Records supplied
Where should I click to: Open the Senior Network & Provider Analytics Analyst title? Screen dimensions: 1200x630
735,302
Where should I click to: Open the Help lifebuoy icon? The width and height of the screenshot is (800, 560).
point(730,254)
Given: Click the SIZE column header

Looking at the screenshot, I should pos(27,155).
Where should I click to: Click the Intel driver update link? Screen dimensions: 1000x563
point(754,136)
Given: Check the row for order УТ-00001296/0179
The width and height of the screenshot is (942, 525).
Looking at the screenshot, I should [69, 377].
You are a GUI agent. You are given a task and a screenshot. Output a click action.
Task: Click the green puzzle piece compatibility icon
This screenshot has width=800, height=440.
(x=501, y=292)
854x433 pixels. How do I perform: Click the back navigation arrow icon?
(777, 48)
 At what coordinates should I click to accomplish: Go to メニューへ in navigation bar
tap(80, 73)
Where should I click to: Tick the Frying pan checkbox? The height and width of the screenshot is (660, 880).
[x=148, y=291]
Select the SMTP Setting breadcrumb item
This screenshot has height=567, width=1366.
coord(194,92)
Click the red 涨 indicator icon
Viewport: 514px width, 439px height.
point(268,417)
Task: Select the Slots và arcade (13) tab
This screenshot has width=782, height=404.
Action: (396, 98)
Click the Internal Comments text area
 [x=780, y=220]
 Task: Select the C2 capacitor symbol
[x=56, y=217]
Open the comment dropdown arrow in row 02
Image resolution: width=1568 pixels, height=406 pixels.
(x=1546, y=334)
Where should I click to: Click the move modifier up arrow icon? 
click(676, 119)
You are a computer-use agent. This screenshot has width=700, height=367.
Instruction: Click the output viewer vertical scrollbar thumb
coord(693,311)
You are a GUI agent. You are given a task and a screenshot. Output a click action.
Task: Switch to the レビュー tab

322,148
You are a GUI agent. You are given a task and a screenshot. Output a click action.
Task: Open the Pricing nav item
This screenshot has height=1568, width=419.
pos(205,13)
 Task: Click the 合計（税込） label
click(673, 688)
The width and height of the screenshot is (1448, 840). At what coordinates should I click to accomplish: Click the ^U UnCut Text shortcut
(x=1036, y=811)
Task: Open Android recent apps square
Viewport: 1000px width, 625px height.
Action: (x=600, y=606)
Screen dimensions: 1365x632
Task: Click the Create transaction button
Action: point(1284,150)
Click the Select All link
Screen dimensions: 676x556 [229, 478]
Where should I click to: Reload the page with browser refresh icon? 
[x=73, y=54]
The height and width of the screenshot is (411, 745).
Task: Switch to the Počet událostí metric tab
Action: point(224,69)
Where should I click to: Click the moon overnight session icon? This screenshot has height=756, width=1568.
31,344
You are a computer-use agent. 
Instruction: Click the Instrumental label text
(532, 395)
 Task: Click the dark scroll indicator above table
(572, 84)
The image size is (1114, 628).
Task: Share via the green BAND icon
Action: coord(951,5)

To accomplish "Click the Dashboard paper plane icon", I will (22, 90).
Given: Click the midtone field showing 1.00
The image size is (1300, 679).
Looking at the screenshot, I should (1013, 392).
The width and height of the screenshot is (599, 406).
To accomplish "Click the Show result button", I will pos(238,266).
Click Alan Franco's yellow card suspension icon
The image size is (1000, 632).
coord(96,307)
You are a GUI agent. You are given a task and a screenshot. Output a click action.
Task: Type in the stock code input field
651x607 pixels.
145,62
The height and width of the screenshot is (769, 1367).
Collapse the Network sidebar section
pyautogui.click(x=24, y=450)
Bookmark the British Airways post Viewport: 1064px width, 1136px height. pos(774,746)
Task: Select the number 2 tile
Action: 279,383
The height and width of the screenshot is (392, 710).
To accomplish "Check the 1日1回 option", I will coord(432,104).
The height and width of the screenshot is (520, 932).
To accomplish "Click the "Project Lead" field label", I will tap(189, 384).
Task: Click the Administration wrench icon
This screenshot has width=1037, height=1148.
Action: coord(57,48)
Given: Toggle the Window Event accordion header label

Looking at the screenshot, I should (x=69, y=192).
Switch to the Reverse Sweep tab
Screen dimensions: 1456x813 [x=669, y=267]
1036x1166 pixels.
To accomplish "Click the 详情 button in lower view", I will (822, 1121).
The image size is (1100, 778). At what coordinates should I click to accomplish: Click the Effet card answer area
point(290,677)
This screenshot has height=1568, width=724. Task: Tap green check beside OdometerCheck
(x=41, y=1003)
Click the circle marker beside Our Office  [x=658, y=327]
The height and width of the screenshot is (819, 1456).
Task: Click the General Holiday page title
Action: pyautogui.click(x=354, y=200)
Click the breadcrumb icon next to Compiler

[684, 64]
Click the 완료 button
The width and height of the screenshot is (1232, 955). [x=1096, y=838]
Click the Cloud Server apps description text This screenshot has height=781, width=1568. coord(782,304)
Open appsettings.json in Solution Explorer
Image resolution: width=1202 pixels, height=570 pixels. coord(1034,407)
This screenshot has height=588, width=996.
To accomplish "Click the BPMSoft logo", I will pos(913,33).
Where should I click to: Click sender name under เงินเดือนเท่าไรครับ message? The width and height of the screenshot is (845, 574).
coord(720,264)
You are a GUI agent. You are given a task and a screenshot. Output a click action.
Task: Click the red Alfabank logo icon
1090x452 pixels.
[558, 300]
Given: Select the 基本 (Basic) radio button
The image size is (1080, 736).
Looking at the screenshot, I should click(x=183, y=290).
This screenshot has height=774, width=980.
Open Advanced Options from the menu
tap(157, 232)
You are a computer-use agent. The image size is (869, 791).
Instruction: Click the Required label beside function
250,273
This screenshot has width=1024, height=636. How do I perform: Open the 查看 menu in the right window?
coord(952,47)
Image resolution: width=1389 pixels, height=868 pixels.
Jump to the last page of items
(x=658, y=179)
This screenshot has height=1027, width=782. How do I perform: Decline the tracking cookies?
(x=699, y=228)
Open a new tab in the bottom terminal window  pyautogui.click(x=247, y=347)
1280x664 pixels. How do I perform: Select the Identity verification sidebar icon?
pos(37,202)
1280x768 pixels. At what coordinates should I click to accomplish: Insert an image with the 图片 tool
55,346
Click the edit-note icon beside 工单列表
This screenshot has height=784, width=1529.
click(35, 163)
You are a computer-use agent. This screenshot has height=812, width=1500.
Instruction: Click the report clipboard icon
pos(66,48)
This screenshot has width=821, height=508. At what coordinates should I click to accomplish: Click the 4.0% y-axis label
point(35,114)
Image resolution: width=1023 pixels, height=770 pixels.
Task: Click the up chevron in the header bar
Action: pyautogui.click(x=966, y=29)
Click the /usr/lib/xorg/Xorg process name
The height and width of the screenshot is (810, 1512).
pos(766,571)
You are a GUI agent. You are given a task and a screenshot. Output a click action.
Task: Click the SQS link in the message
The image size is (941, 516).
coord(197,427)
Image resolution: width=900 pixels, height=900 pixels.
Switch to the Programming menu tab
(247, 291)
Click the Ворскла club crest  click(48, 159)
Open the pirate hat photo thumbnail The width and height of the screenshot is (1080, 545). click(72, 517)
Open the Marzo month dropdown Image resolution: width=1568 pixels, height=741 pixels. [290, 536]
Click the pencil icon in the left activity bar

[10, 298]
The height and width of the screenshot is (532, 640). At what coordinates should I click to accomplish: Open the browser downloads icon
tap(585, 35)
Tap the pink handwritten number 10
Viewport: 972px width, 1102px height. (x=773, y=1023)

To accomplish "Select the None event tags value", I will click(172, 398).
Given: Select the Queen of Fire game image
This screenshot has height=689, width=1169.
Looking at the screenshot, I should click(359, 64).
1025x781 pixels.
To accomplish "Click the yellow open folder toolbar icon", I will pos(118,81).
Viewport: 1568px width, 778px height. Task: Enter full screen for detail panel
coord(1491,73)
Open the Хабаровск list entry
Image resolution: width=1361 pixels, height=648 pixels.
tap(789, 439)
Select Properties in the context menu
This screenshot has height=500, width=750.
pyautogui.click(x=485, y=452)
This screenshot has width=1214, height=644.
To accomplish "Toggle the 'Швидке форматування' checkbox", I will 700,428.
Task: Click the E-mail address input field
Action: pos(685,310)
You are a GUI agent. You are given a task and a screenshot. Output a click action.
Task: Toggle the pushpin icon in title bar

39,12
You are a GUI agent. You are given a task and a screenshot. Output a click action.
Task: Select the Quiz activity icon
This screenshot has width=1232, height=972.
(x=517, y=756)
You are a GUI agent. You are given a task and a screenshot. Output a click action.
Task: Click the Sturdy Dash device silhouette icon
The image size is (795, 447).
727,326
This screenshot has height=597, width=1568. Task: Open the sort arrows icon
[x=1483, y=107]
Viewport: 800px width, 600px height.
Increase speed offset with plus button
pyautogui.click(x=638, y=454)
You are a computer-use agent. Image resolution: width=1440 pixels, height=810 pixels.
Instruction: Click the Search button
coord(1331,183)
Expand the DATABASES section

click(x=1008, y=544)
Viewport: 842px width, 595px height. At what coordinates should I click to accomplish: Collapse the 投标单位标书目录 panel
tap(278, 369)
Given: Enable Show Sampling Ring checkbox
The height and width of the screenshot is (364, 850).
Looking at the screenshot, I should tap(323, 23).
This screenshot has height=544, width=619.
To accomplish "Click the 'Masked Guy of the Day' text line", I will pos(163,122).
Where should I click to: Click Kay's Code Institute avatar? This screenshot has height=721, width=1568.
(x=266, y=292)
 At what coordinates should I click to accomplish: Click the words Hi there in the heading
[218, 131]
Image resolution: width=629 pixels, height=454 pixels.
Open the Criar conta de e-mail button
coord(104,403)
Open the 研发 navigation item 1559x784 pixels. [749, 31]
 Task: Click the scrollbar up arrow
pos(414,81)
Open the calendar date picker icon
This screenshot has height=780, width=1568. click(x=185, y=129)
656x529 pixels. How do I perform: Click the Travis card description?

Task prompt
Reproduce each line of the records in which "logo" appears.

Expected answer
To accomplish "Click the BPMSoft logo", I will pos(913,33).
Task: Click the red Alfabank logo icon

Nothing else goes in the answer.